Dec 17, 2021

Black Holes Could Be Dark Matter — And May Have Existed Since the Beginning of the Universe

Posted by in category: cosmology

Did black holes form immediately after the Big Bang? How did supermassive black holes form? What is dark matter? In an alternative model for how the Universe came to be, as compared to the ‘textbook’ history of the Universe, a team of astronomers propose that both of these cosmic mysteries could be explained by so-called ‘primordial black holes’. In the graphic, the focus is on comparing the timing of the appearance of the first black holes and stars, and is not meant to imply there are no black holes considered in the standard model.
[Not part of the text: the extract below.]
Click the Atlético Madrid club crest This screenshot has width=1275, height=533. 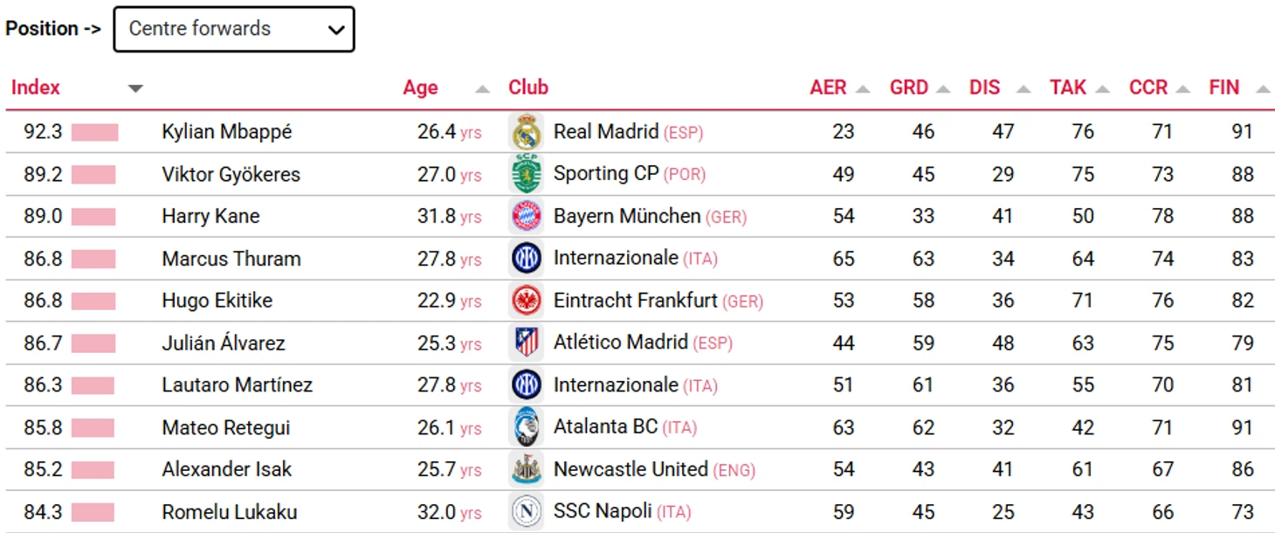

Credit: ESA.


Comment so far

  1. Milan Matić says:

    My basic postulate is that dark matter is made up of particles that move at a speed greater than the speed of light. We can imagine this by analogy with the speed of sound. When, for example, an airplane breaks through a sound barrier and reaches a speed greater than the speed of sound, it no longer hears sound. Very analogously, dark matter is not visible because it moves at a speed higher than the speed of light. By extrapolating this postulate, it can be imagined that black holes are actually a kind of star of dark matter. They collect the surrounding matter, by huge gravity, and merge with each other into larger objects. I guess when they collect enough the matter of the known universe, a new big bang will happen, similar to a supernova explosion, from which the next universe will be formed again. In it, again, a part of the particles that will move at a speed less than the speed of light, will form a similar universe as we know it, which will expand like ours after the explosion. The rest of matter will continue to represent black matter and energy, whose laws we do not yet know, except that they possess gravity.